Syrian regime arrests citizens under new cybercrime law
The Syrian regime arrested 11 people on Wednesday for spreading "fake news" on social media under a new cybercrime law adopted last month.
The Syrian Ministry of Interior announced that the individuals were arrested in Aleppo after they admitted to "communicating" with social media pages being run from "outside the country." The ministry also warned citizens not to be deceived by false "rumours" spread by certain websites.
The arrests came after the passage of a new cybercrime law on 18 May, as reported by local outlet Enab Baladi.
The law imposes penalties for "information crimes" on the internet, including slander, immodesty and crimes that infringe on Syria's constitution.

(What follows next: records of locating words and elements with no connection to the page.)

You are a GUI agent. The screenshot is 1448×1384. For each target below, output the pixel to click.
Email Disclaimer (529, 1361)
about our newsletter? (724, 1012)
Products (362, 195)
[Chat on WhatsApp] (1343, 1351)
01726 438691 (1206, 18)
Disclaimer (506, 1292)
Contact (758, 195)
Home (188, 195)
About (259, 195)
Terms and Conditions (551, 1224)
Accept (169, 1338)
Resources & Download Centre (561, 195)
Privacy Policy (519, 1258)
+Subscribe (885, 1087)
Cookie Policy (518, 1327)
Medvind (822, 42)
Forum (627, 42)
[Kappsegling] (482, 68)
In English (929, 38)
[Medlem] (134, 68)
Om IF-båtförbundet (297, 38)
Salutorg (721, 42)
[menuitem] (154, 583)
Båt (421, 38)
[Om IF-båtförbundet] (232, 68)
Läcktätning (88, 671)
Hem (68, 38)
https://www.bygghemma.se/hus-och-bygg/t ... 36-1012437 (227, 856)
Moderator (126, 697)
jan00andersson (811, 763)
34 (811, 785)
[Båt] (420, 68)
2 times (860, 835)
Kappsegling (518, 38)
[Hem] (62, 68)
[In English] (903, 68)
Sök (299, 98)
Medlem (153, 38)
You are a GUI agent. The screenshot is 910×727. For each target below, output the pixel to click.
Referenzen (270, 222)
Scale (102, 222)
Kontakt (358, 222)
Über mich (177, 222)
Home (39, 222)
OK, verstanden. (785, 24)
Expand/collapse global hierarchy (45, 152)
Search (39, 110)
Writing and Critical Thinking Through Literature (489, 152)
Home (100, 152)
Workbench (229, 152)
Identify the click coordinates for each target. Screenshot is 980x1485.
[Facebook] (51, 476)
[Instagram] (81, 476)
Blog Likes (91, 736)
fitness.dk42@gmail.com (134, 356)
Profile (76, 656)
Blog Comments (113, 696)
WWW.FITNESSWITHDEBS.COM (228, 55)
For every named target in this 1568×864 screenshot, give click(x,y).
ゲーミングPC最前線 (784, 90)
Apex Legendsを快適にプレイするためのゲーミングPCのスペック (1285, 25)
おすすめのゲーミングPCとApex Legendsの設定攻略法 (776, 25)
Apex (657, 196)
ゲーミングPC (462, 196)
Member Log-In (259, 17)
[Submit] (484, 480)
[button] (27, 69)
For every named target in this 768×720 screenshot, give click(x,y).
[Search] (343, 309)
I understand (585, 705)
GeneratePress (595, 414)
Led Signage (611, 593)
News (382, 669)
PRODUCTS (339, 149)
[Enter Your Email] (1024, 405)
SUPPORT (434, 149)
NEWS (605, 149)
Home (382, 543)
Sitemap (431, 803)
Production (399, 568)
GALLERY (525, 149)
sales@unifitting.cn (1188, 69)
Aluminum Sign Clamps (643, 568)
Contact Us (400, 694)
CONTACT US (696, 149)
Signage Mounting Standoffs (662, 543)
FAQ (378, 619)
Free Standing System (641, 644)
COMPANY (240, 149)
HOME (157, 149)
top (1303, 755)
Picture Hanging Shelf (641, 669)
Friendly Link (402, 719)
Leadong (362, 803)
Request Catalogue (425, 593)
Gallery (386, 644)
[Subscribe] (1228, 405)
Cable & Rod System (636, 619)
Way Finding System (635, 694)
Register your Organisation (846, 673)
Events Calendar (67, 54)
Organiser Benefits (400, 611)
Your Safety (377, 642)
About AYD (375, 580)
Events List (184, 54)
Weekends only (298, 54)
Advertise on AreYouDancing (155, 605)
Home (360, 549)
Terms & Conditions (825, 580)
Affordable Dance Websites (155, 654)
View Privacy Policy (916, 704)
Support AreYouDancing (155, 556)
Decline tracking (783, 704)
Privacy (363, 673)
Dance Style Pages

An earlier leaked version of the law included fines and up to five years in prison for "undermining the prestige of the state."
Internet service providers must also preserve a copy of all users' data that can be handed over to the Syrian authorities upon request. According to rights monitor Access Now, such a move is "extremely dangerous, especially in a context where there is no … due process."
Anyone who administers a website or publishes content that "goes against the constitution" can be jailed for up to 15 years and receive a fine of up to 15 million Syrian pounds (US$3,760).
The law "poses a threat to the already deficient and almost non-existent freedom of expression in Syria," said Syrians for Truth and Justice (STJ), a civil society organisation.
"The government is sending a direct and clear message to citizens that courts shall prosecute any person who would dare to express a non-standard opinion," STJ added.
Though Syria's constitution guarantees freedom of speech, authorities heavily punish dissent in practice.
Syrians who protested in the 2011 revolution often ended up in prison, where they joined an estimated 132,000 Syrians who also endured torture at the hands of regime security services.
In one instance, a Syrian regime soldier was forcefully disappeared after proposing online to Syrian president Bashar al-Assad's daughter.
Syria previously passed a cybercrime law in 2018, sparking criticism from rights monitors.
Digital activism was an important tool for Syrian activists during the revolution, allowing them to organise and send footage of human rights violations to media outside of the country.
Activists have said that digital surveillance was common since at least 2011 and that phones were regularly searched at regime checkpoints for evidence of political activism.
Syria has been undergoing a civil war for the last 11 years, sparked by a 2011 revolution and a bloody crackdown by the regime that killed upwards of 300,000 people.
The country is currently divided between regime forces, Turkish-backed opposition forces and the US-backed Kurdish Syrian Democratic Forces.